As a side-note, while looking into this issue, I came across the impressive cfor() macro from the TypeLevel Spire library.
object ExampleScala {
import spire.syntax.cfor._
def calcWithCfor(p: Int) = {
var result = 0
cforRange(3 to p) { a =>
cforRange(1 until ((p-a)/2)) { b =>
val c = p-(a+b)
if(b*b + c*c == a*a) result += 1
}
}
result
}
}
scala> timed((3 to 1000).maxBy(ExampleScala.calcWithCfor _))
took 57206928ns (57ms)
val res0: Int = 840
Amazingly, this is the fastest result yet, even faster than the while loop solution.

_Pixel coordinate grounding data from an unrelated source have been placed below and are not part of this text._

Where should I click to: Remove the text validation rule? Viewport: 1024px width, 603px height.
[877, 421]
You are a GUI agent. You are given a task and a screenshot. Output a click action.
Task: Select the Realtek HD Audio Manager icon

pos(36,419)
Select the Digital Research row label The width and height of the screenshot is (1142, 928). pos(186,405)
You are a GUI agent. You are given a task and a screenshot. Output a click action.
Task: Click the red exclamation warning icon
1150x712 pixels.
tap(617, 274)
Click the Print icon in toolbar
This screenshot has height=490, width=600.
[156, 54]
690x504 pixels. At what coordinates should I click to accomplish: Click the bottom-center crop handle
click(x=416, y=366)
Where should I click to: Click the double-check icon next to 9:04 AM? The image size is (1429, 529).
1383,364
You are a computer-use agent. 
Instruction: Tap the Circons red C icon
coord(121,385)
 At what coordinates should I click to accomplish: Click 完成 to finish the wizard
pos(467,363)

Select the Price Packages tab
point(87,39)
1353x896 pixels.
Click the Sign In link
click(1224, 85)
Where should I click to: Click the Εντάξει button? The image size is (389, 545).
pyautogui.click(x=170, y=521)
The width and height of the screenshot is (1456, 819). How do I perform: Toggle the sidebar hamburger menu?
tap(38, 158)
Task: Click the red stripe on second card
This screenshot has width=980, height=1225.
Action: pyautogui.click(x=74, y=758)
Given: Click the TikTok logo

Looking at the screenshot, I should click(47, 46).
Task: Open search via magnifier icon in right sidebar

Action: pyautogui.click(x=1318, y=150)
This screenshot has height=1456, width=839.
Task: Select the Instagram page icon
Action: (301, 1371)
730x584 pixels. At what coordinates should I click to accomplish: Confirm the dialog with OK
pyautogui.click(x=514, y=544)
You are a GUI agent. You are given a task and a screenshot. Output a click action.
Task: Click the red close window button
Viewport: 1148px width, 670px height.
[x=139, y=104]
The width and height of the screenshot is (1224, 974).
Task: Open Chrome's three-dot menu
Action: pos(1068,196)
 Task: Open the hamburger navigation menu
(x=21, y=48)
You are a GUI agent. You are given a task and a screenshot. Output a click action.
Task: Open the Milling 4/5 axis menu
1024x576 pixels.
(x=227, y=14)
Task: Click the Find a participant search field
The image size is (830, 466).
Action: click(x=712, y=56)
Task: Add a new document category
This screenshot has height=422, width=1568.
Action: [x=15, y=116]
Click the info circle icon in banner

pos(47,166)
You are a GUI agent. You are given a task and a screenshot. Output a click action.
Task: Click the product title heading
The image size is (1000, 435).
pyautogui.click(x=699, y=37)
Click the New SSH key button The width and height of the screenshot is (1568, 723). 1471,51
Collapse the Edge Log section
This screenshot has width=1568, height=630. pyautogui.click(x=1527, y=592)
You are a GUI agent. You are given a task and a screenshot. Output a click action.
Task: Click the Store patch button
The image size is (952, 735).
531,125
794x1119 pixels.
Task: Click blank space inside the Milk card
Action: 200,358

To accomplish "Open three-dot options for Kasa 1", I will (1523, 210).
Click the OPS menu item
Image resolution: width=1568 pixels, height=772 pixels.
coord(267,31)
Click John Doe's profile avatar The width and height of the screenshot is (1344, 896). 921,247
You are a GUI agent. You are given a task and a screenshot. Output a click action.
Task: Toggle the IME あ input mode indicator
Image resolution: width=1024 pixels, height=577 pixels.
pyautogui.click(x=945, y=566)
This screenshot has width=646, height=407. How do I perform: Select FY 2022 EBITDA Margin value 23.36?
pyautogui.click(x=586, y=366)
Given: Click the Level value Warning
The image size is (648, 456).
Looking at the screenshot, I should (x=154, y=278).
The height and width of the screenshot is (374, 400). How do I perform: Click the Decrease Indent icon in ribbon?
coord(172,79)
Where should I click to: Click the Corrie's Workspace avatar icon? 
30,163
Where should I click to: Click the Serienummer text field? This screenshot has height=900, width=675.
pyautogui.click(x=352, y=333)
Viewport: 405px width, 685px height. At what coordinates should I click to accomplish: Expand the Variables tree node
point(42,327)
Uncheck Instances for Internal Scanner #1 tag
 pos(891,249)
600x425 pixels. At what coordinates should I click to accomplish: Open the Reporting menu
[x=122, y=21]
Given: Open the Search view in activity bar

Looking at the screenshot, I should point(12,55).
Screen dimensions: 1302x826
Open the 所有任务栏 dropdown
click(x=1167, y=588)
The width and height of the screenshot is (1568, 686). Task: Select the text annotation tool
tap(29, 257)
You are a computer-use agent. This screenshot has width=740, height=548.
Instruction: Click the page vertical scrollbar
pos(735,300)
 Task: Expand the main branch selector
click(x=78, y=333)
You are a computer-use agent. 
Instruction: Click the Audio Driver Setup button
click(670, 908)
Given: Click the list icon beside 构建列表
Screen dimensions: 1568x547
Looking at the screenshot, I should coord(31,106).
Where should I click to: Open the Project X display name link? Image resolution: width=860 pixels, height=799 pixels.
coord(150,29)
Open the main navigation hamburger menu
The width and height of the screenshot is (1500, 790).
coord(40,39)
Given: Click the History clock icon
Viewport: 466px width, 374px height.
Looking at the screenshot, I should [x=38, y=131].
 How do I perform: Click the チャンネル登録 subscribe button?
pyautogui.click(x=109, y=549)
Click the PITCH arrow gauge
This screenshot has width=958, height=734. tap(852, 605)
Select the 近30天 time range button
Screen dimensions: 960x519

One reassuring conclusion that we can make from all of this is that Scala is actually really performant when it needs to be. We just need to be careful about where and when we make use of its rich abstractions. Self-contained programming problems such as those you find on Project Euler and other sites can be a really useful way to experiment with Scala’s many different ways of solving a problem, so why not start exploring! And of course it’s never really about getting the right answer in the end, but much more about the route(s) you take to get there.